Because people seem to associate fun with spending money!
Until fairly recent years, the average family had fun staying indoors. Playing board games, cards, watching films and documentaries together, drawing, painting, reading. Going for nature walks, browsing the shops. Reading a magazine in the garden. All pitching in with household chores and gardening. Occasional days out to a museum or a longer walk with lunch in a pub. A drive to a local beauty spot. Enjoying each others company (or bickering at times, but there wasn't the isolation many seem to want from their kids now). On day trips to see relatives, we often stopped at a Little Chef for a cheap meal.
Nowadays, many families seem to assume fun involves splashing out. Entrance fees, cinema and theatre tickets, exciting day trips, browsing shops must include 'treating' themselves to a few things, and regular sit downs in coffee shops, restaurant for lunch. Even with kids, it has to be somewhere like Nandos or Giraffee or Waga Waga.
Nature walks are 'boring' so it's a children's treasure trail at an overpriced farm. Lunch in farm shop as parents too busy to pack a picnic. Kids want days out at Legoland or ChillFactor.

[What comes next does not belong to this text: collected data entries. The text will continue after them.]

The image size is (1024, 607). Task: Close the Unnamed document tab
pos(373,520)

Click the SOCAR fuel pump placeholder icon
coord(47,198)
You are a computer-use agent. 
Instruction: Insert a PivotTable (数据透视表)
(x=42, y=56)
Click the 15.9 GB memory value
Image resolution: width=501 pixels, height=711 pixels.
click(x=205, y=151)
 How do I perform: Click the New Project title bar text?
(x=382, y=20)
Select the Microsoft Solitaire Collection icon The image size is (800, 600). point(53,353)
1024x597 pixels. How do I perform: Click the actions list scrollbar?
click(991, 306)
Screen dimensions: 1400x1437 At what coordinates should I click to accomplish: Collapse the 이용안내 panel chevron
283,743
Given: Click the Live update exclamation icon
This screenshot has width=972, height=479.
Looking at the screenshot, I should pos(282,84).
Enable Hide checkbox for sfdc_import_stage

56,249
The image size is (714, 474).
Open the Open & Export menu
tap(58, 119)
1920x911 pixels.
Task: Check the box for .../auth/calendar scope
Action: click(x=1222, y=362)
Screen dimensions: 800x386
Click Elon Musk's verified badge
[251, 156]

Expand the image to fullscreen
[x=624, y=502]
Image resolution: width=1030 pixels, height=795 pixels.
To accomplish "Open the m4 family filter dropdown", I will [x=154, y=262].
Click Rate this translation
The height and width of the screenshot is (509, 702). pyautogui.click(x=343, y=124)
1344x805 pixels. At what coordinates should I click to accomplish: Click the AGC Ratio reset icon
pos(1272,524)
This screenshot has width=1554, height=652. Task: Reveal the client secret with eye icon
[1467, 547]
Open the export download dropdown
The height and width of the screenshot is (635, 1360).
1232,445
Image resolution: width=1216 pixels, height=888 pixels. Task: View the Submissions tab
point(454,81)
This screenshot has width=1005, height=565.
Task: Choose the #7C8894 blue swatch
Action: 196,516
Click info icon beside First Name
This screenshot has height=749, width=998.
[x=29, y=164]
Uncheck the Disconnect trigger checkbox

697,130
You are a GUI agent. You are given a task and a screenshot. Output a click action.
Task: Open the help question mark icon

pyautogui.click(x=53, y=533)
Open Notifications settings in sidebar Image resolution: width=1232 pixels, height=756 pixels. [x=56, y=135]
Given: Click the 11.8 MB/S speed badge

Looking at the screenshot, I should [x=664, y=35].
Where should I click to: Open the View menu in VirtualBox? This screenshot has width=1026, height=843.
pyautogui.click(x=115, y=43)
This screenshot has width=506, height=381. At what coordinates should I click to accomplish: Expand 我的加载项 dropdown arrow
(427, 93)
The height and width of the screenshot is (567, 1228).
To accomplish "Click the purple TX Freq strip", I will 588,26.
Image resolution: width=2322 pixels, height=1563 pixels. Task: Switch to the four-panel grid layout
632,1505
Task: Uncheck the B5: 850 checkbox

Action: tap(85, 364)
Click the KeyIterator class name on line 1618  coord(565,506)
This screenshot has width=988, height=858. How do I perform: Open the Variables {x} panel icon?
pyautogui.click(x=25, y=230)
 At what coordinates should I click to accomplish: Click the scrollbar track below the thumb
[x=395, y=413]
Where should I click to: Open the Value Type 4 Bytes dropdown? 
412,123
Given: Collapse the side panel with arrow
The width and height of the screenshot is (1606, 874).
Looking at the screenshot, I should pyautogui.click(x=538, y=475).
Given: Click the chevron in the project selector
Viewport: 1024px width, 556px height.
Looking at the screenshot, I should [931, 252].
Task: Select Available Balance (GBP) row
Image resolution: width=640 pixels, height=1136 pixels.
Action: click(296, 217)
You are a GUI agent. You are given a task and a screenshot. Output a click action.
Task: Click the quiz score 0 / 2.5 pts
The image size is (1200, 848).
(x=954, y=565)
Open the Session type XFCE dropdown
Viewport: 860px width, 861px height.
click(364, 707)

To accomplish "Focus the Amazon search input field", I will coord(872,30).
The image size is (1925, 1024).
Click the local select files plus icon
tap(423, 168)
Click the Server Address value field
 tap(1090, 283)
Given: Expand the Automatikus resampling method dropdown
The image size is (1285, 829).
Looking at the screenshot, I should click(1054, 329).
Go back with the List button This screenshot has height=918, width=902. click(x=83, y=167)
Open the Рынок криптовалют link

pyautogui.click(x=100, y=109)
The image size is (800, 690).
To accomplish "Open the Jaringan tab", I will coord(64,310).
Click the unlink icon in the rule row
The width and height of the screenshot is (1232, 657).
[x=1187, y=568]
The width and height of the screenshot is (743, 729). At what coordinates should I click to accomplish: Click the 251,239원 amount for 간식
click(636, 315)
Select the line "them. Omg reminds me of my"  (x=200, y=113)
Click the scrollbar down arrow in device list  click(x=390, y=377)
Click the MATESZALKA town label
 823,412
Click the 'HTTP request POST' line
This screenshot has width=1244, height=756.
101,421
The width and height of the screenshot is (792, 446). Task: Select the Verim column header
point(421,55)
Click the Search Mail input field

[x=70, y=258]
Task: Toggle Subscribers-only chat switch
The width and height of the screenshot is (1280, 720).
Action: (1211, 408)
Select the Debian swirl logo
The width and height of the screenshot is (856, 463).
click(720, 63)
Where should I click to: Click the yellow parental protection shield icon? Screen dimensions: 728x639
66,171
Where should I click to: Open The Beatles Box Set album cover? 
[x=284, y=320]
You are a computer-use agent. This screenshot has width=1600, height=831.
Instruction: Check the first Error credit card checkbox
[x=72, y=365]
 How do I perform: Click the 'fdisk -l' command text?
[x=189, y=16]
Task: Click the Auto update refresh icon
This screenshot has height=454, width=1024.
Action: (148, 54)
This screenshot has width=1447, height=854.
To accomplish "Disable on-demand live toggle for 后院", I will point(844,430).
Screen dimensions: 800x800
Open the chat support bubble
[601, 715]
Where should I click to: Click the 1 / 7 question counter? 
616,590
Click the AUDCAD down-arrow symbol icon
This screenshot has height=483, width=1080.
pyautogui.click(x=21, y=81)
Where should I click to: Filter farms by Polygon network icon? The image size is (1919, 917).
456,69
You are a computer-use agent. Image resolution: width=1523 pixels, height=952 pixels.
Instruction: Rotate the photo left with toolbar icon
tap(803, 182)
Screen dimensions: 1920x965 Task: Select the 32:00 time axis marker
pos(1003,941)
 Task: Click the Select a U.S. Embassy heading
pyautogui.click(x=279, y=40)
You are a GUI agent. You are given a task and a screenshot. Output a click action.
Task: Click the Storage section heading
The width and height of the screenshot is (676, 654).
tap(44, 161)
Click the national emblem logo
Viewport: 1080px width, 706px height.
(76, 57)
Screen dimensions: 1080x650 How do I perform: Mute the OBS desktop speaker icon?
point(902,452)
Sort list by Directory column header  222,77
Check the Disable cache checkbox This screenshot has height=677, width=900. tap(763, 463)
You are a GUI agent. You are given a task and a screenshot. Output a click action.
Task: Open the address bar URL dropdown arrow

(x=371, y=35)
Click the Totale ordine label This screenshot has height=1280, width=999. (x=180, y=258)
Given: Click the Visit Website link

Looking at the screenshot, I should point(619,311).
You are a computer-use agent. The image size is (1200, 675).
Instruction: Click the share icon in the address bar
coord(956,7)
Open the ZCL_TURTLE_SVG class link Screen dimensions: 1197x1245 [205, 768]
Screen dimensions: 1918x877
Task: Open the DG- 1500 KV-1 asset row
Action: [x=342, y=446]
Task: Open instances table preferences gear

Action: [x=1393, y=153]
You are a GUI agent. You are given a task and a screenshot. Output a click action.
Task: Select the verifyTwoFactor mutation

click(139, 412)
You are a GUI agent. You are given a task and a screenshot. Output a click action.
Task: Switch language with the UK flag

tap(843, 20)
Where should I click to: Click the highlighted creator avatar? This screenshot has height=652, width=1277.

Perhaps there's a growing need for more 'stimulating' fun. Kids get used to expecting souvenirs in gift shops, having lunch in their favourite restaurant afterwards. Cinema is nolonger special occasions only, it's a popular weekend outing. I also think too many kids are put into afterschool dance, music, activity clubs. Parents often work all week, so weekends are catching up on all the admin and housework, AL packed full of exciting fun trips. Lots of families don't even manage eating around a table together each day. Parents have their own TV so they don't have to take turns with kids.
Like a chronic overstimulated state, with everyone seeking the next dopamine buzz. Very sad.
Not all families clearly. Mine like quietly chatting in lounge, reading, talking, kids playing.